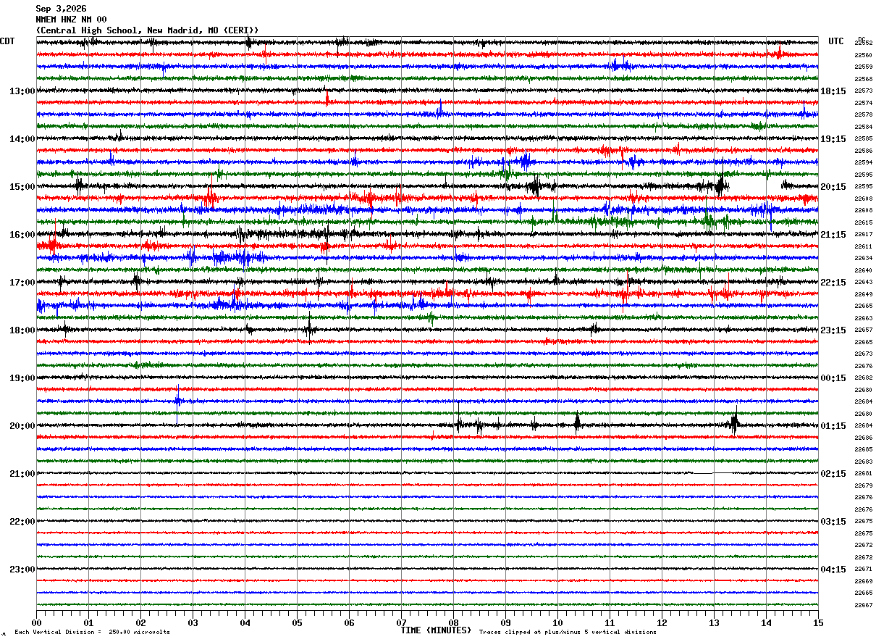Screen dimensions: 876x642
Task: Click the large black spike near 20:00 minute 13
Action: [734, 423]
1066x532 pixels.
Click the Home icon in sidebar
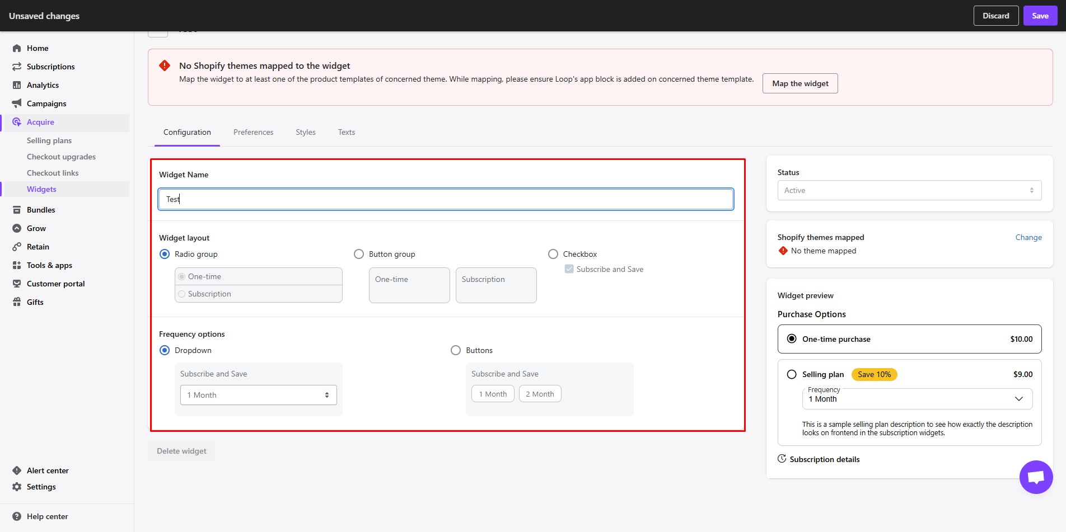pyautogui.click(x=17, y=48)
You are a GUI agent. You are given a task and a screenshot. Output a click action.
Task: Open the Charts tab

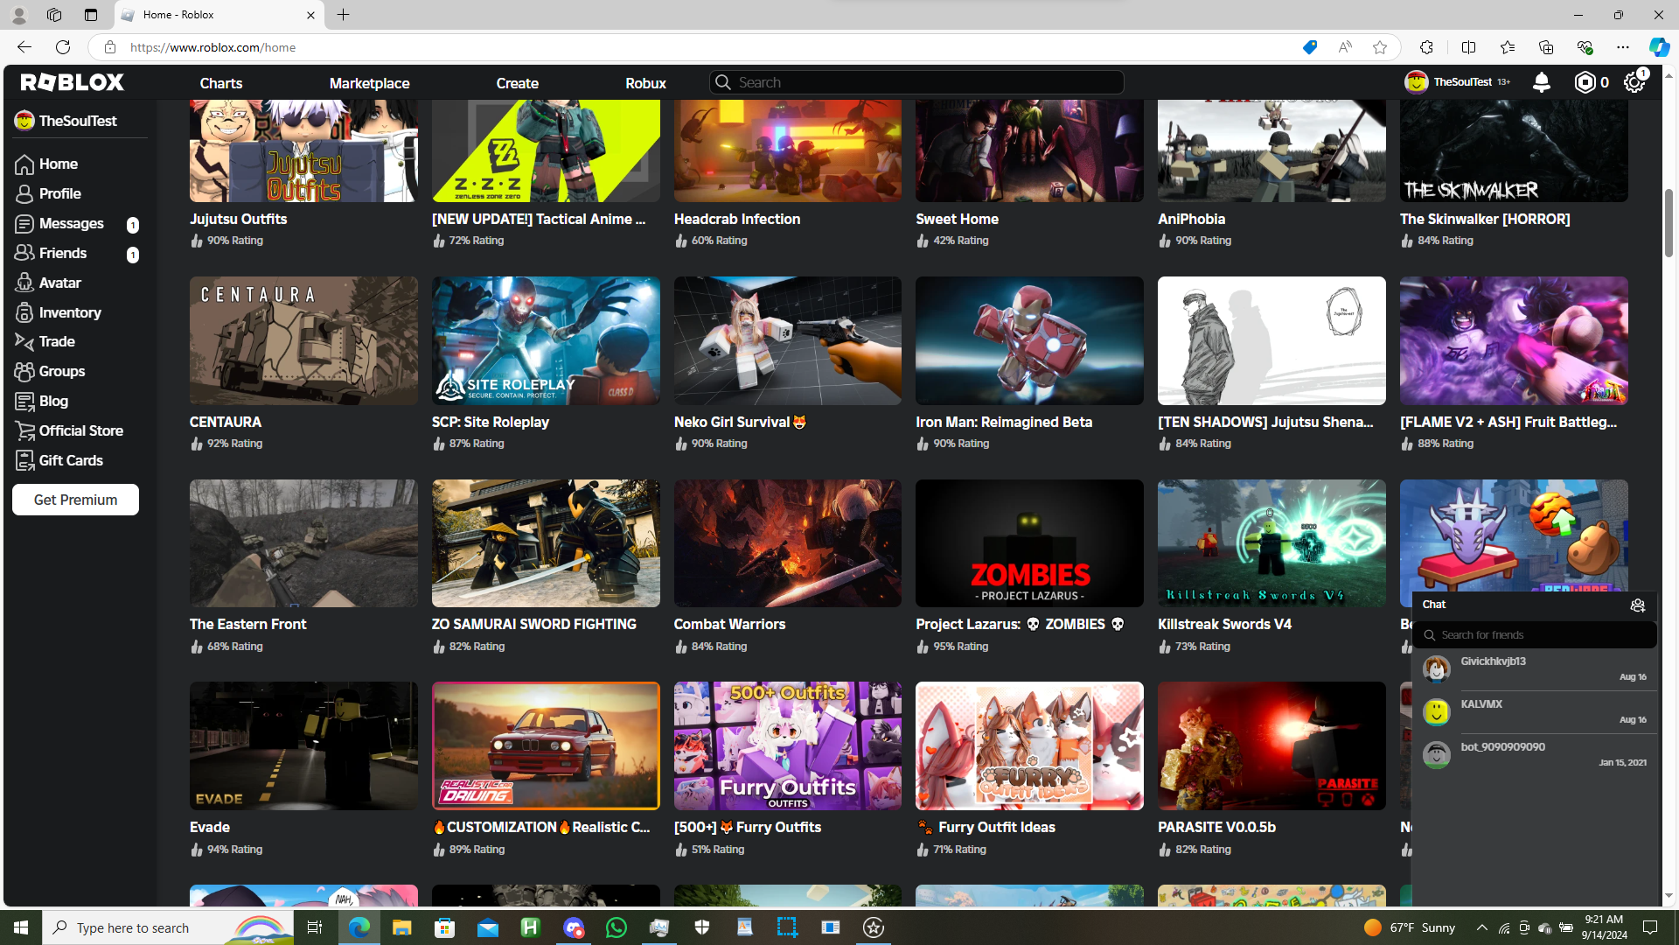220,83
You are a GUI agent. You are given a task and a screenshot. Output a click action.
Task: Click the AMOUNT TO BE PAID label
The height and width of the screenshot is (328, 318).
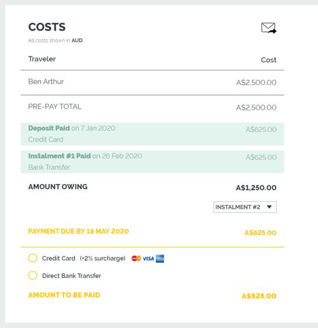(64, 295)
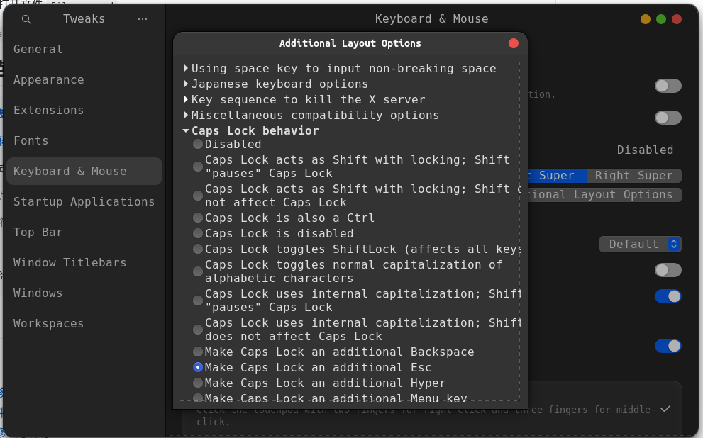Viewport: 703px width, 438px height.
Task: Select Caps Lock is also a Ctrl
Action: pyautogui.click(x=196, y=218)
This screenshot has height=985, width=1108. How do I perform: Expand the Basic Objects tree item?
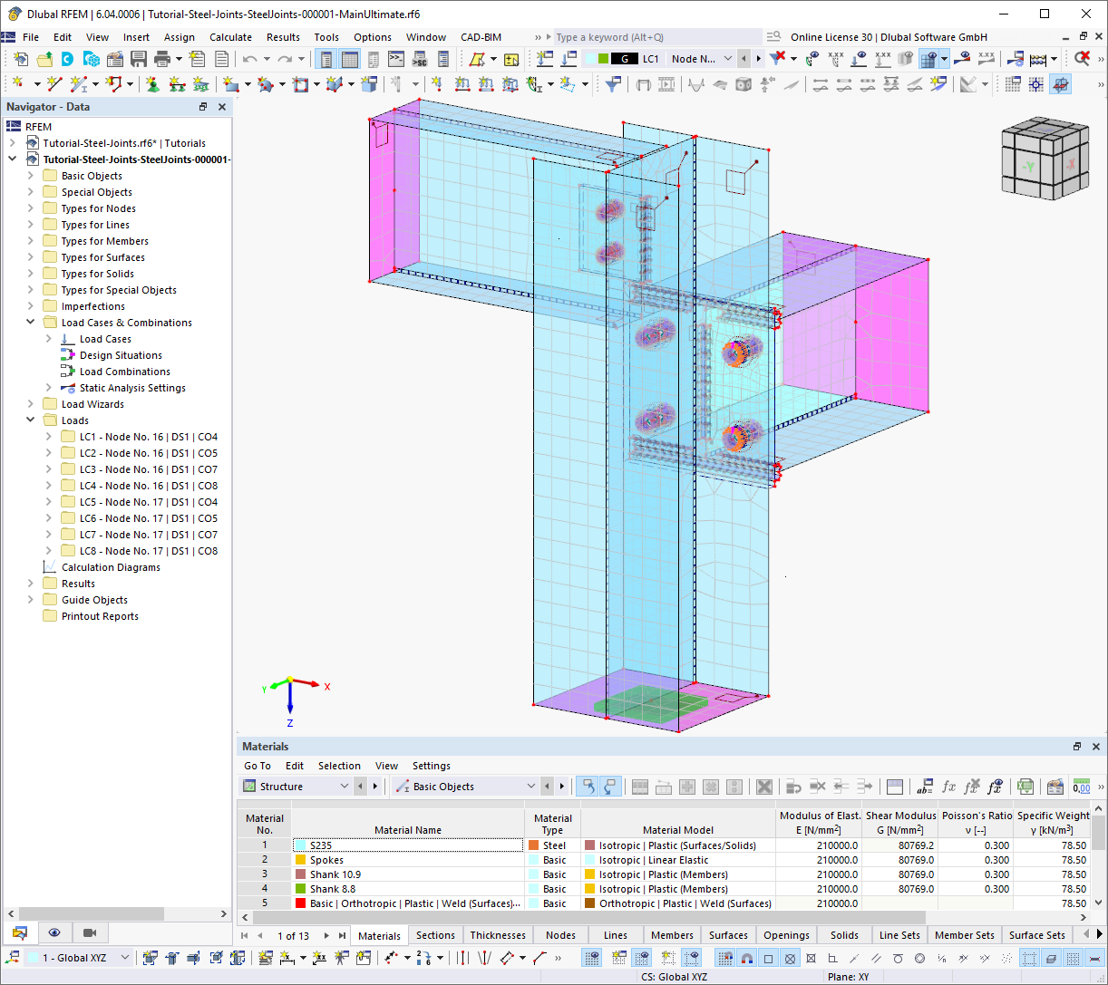tap(28, 175)
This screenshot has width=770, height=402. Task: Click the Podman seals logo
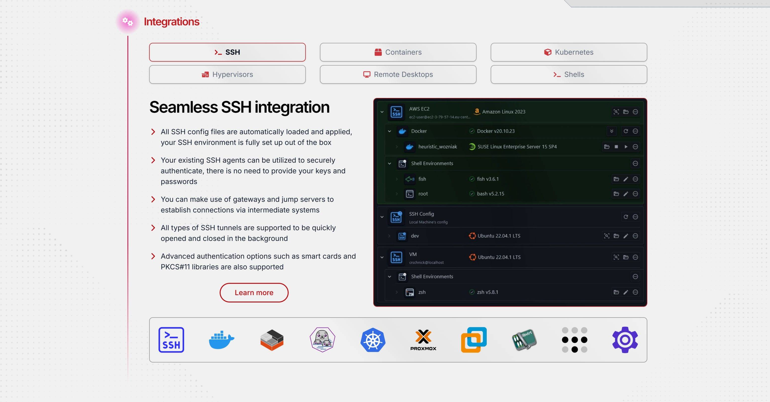(322, 340)
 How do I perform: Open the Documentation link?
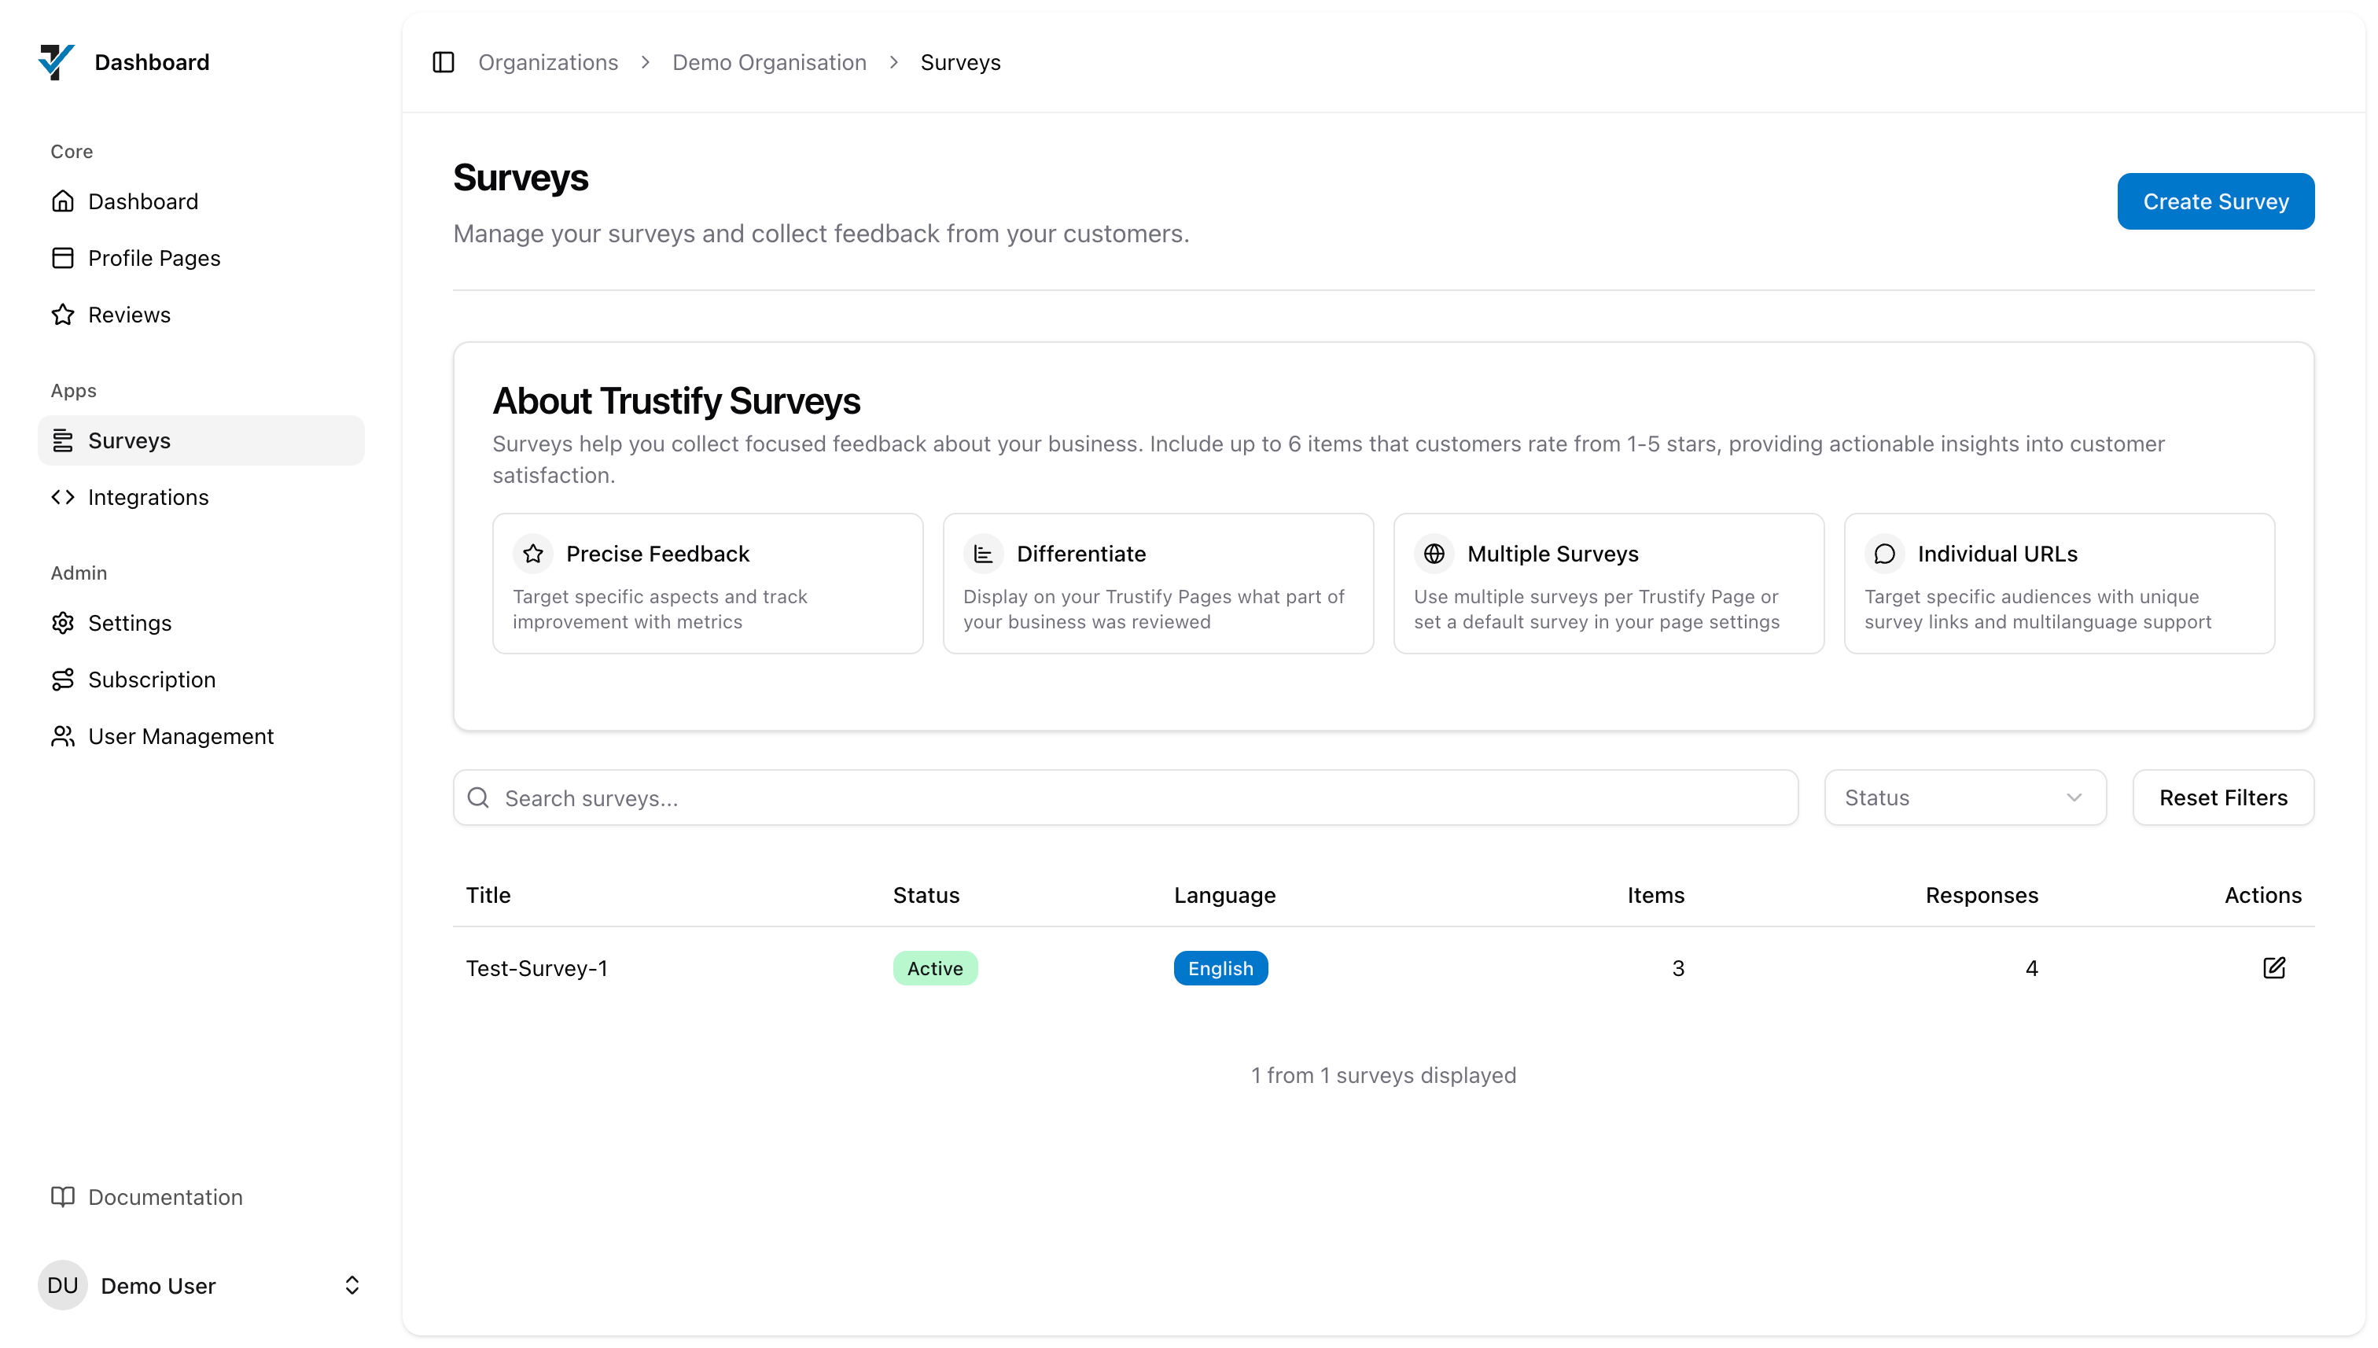click(x=165, y=1196)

__Task brief__
Print the records word for word, from the line with "This screenshot has width=770, height=402." through the end of the records, leaving out the pictures.

__Response below__
This screenshot has width=770, height=402. Task: Click the Podman seals logo
(322, 340)
 How do I perform: Open the Documentation link?
click(x=165, y=1196)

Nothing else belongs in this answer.